Когда Иисус пришел в себя, луна уже исчезла, и ангел растаял в ее неверном сиянии. Вдали, на Иерусалимской дороге, маячили огни — верно, от факелов. Это за ним? Снова его охватили страх и нестерпимое желание видеть людей, слышать их голоса, касаться их, и он бегом бросился к ученикам.

Те опять заснули, их лица были спокойны. Иоанн устроился головой на плече Петра. Петр — на груди Иакова. А Иаков оперся своей черной гривой о камень. Руки у него были раскинуты, словно он обнимал всю вселенную, сквозь черные усы и бороду сверкали зубы. Видимо, ему снился хороший сон, и он улыбался. Сжалившись, Иисус не стал их будить. Бесшумно он отошел в сторону и, снова упав на землю, разрыдался.

— Отче, — произнес он так тихо, словно не хотел, чтобы Господь услышал его, — Отче, да свершится воля Твоя. Не моя, Отче, но Твоя!

Поднявшись, он снова взглянул в сторону Иерусалима. Огни приблизились. Теперь он уже различал дрожащие тени вокруг них и блеск доспехов.

— Идут… идут… — прошептал он, и колени у него подогнулись. И тут же на молодой кипарис, высившийся поблизости, опустился соловей — горлышко его набухло, и полилась песнь. Опьяненная луной, весенними запахами и теплой влажной ночью, птичка воспевала красоту мира, словно сам всемогущий Господь пел гимн сотворенной земле. Иисус поднял голову и прислушался. Неужто этот Господь птиц, земли и весны и есть Господь людей? И вдруг он почувствовал, как, откликаясь на соловьиный призыв, и в нем запела душа, восхваляя вечные муки и радости: Бога, любовь, надежду…

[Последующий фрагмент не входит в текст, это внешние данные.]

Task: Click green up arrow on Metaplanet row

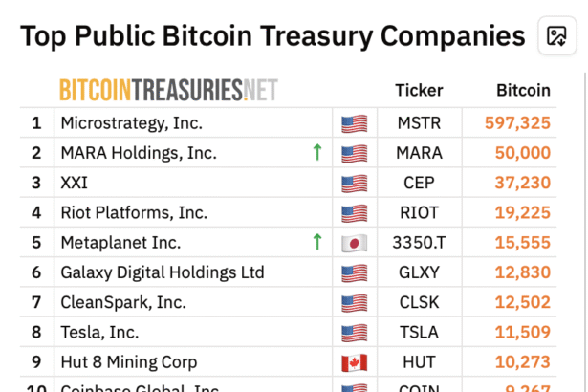Action: 316,243
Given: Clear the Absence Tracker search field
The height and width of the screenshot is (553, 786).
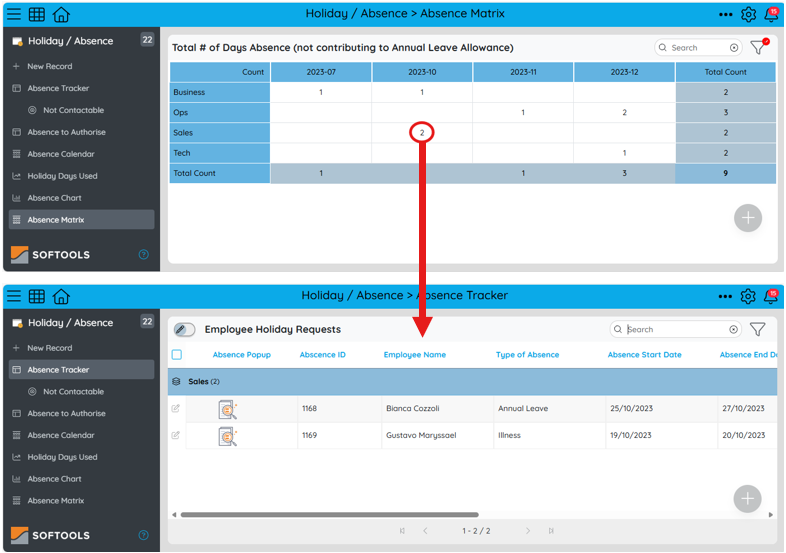Looking at the screenshot, I should (x=734, y=329).
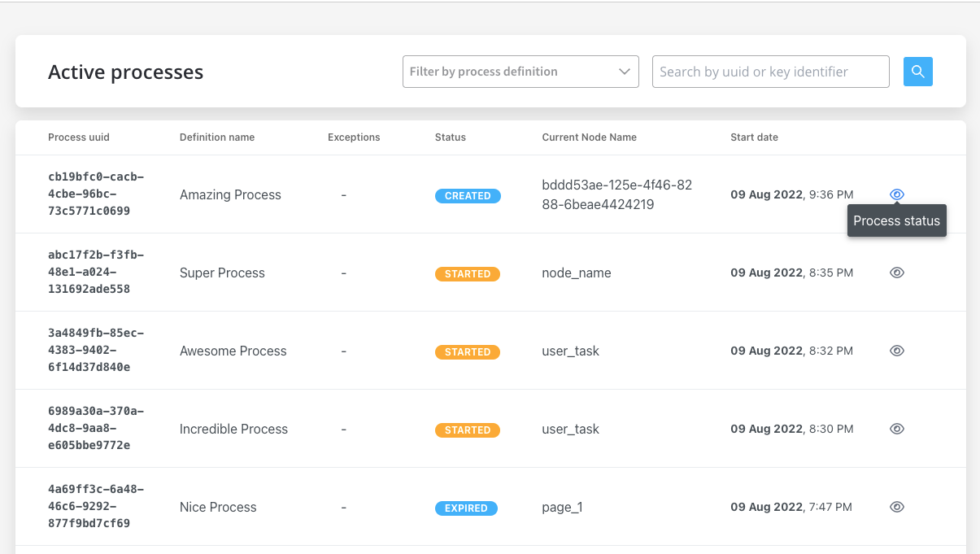Expand the process definition filter chevron

[625, 72]
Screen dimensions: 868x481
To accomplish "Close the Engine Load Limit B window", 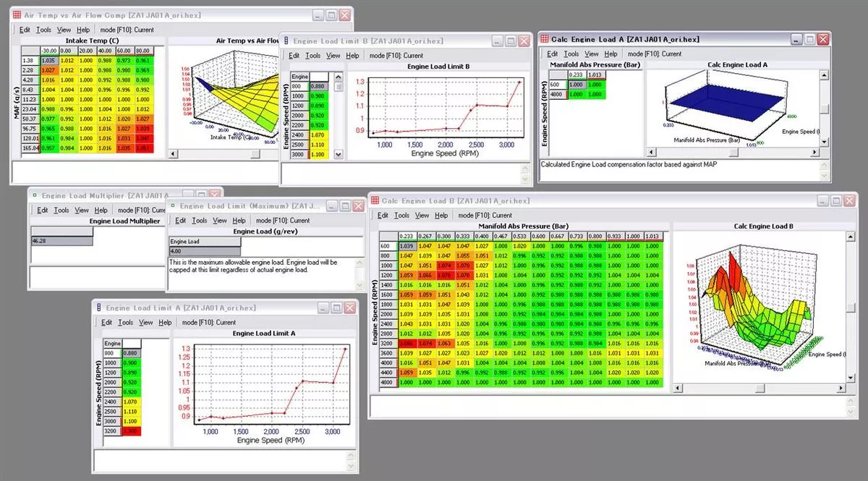I will point(524,41).
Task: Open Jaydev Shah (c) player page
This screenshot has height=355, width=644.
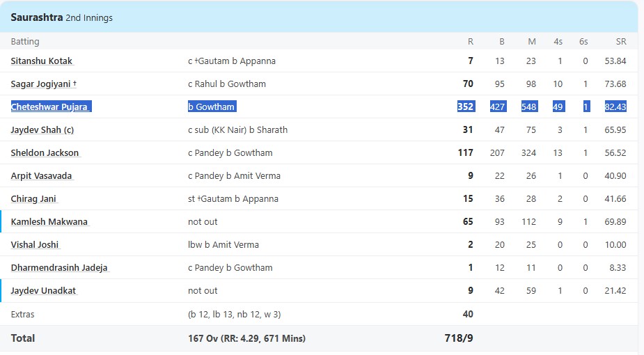Action: 42,129
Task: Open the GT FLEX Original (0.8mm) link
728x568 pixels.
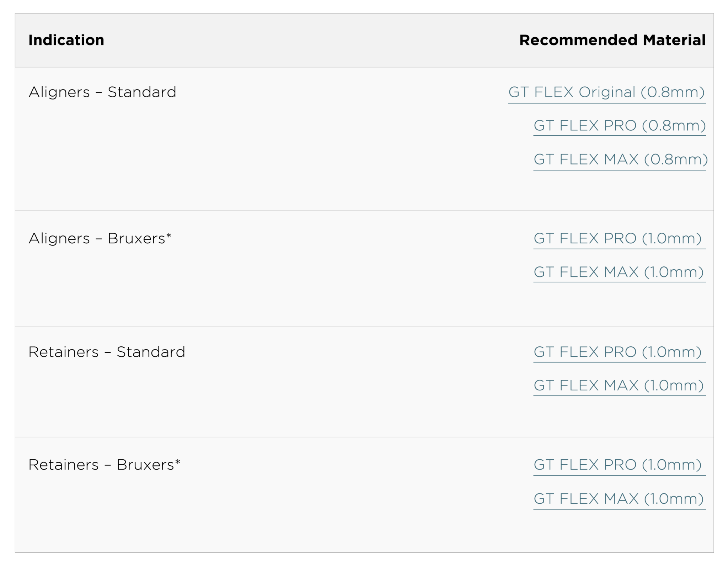Action: (606, 92)
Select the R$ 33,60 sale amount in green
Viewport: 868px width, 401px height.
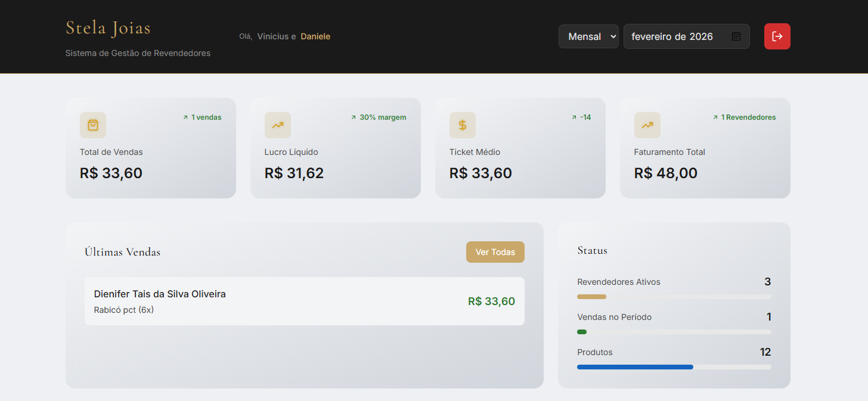491,301
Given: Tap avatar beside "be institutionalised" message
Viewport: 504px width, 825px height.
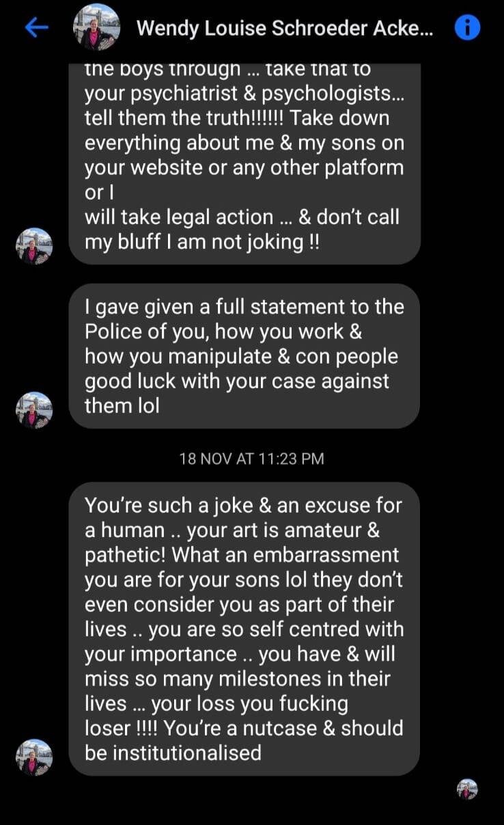Looking at the screenshot, I should point(34,757).
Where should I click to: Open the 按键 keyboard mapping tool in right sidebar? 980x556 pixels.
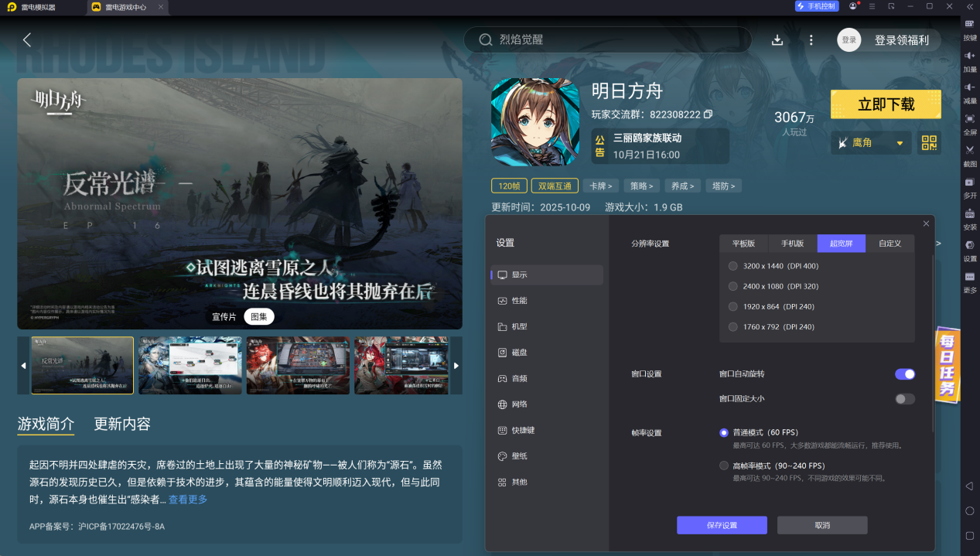click(x=968, y=28)
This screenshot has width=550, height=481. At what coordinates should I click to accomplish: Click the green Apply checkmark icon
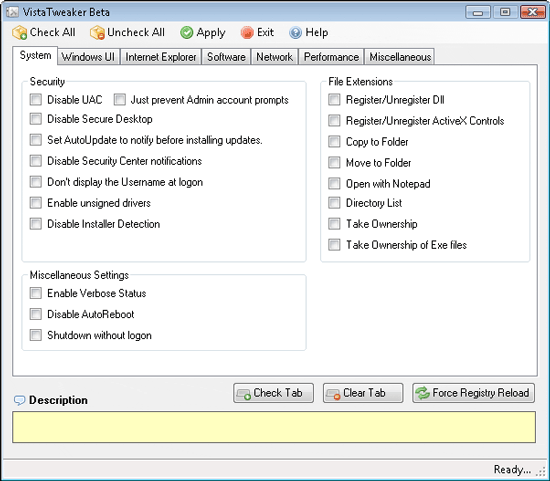187,33
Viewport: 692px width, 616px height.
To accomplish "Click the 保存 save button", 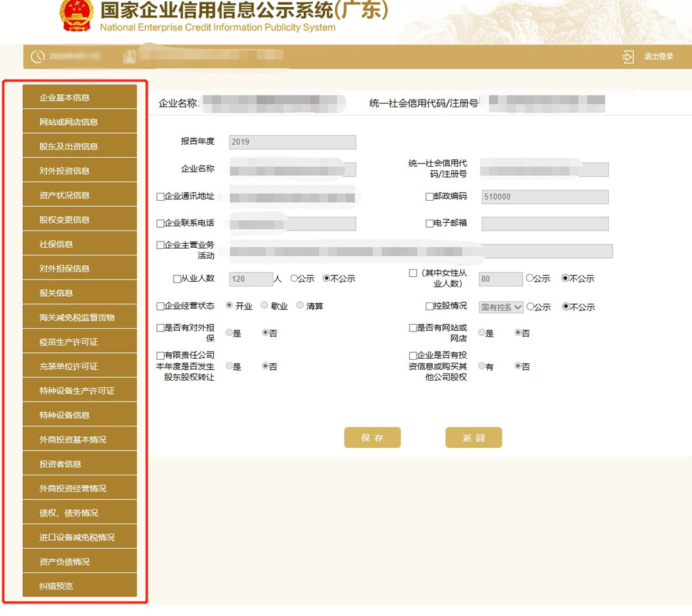I will pos(372,437).
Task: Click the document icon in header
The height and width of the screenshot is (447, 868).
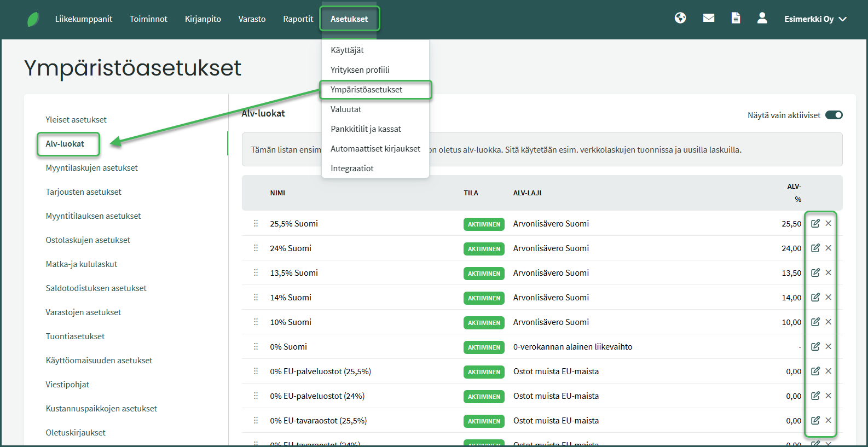Action: pos(736,18)
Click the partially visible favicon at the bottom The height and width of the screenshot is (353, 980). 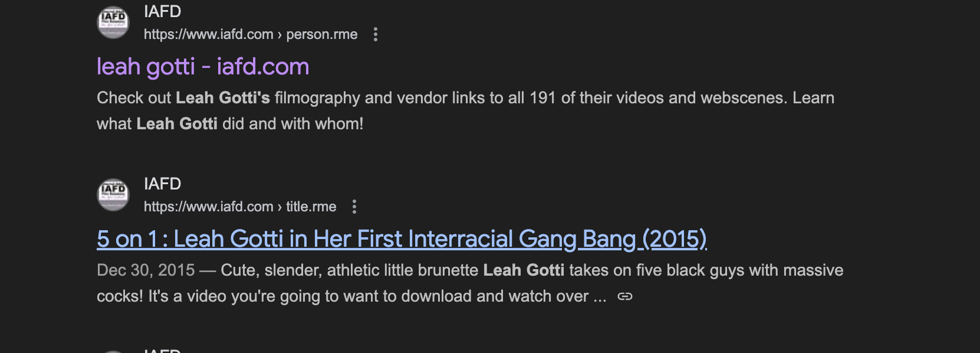coord(113,351)

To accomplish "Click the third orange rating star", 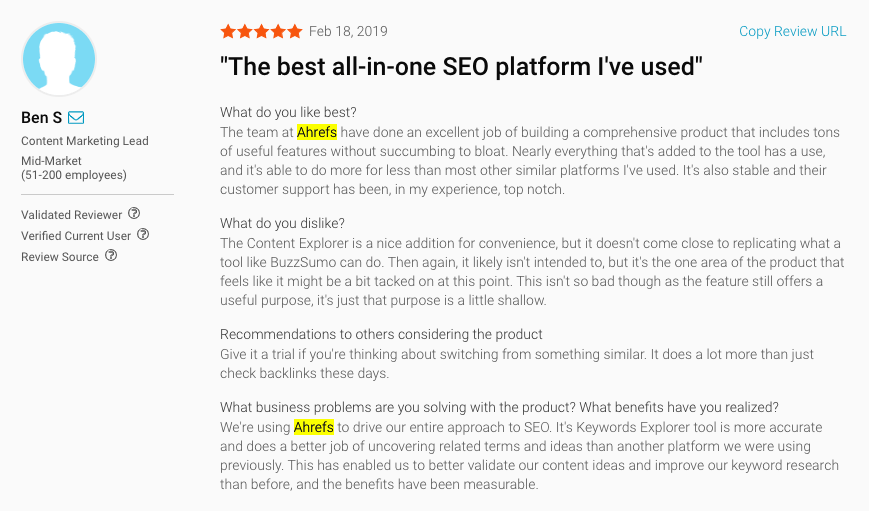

Иисус дрожал, а душа его пела. Он даже и не подозревал, какие богатства он хранил в себе, сколько восхитительных нераскрытых радостей. Все внутри у него расцветало. Соловей запутался в пахучих ветках и не мог, не хотел улетать. Да и куда? Зачем? Эта земля была Царствием Небесным… Но пока Иисус, зачарованный голосами весны, входил наяву в рай, вокруг послышались хриплые крики, заметалось пламя факелов, отражаясь в панцирях воинов, окруживших его, и ему показалось, что сквозь дым и блеск он различил Иуду: две сильные руки обняли его, и губы уколола рыжая борода. Он вскрикнул, и ему показалось, что сознание покинуло его, но тут же он почувствовал тяжелое дыхание Иуды рядом и услышал полный отчаяния голос:

— Радуйся, рабби!

Луна уже склонялась к бледно-голубым горам Иудеи. Поднялся холодный сырой ветер, и губы у Иисуса посинели. Невдалеке высился слепой и смертельно бледный Иерусалим. Иисус обернулся и взглянул на солдат и левитов.

— Приветствую посланников моего Господа! — промолвил он. — Идемте! — И тут он заметил Петра, который в толчее успел полоснуть ножом по уху одному из левитов. — Верни свой нож в ножны. Ибо все, взявшие меч, мечом погибнут.

ГЛАВА 29

Иисуса схватили. Оскорбляя, оплевывая, пихая в спину, его провели через рощу, через долину Кедрона в Иерусалим к дворцу Каиафы, где должен был собраться Синедрион и вынести приговор мятежнику.

Было холодно под утро, и прислуга грелась у костров, разожженных во дворе. То и дело левиты приносили все новые и новые сведения из дворца. От обвинений, предъявленных Иисусу, волосы вставали дыбом: этот еретик произнес такие-то и такие-то кощунства против Бога Израиля, такие-то и такие-то против Закона Израиля, заявив к тому же, что собирается разрушить Святой Храм, а землю эту засеять солью!

Петр, потуже завернувшись в хламиду, проскользнул во двор. Склонив голову и протянув руки к огню, чтобы согреться, он с ужасом внимал этим вестям.

— Эй, старик, — окликнула его какая-то служанка, замедлив шаги, — что это ты прячешься? Подними-ка голову, чтобы мы взглянули на тебя. Кажется, ты был с этим еретиком.

Услышавшие ее левиты пригляделись к Петру.

— Клянусь, я его не знаю! — испуганно воскликнул Петр, поднимая руку, и бросился к воротам.

Но другая служанка, видя, что он собирается улизнуть, встала у него на дороге.

— Эй, старик, куда ты? Ты был с ним. Я видела тебя.

— Я не знаю его! — снова вскричал Петр и, оттолкнув девушку в сторону, двинулся дальше. Но тут его за плечи схватили два левита и принялись трясти.

— Твой говор выдает тебя. Ты галилеянин, один из его учеников!

— Я не знаю этого человека! — завопил Петр и грязно выругался.

И тут во дворе закричал петух. Петр застонал — он вспомнил, что говорил ему учитель: «Петр, Петр, петух не прокричит, а ты уже трижды отречешься от меня». Выйдя на улицу, апостол упал под деревья и разрыдался.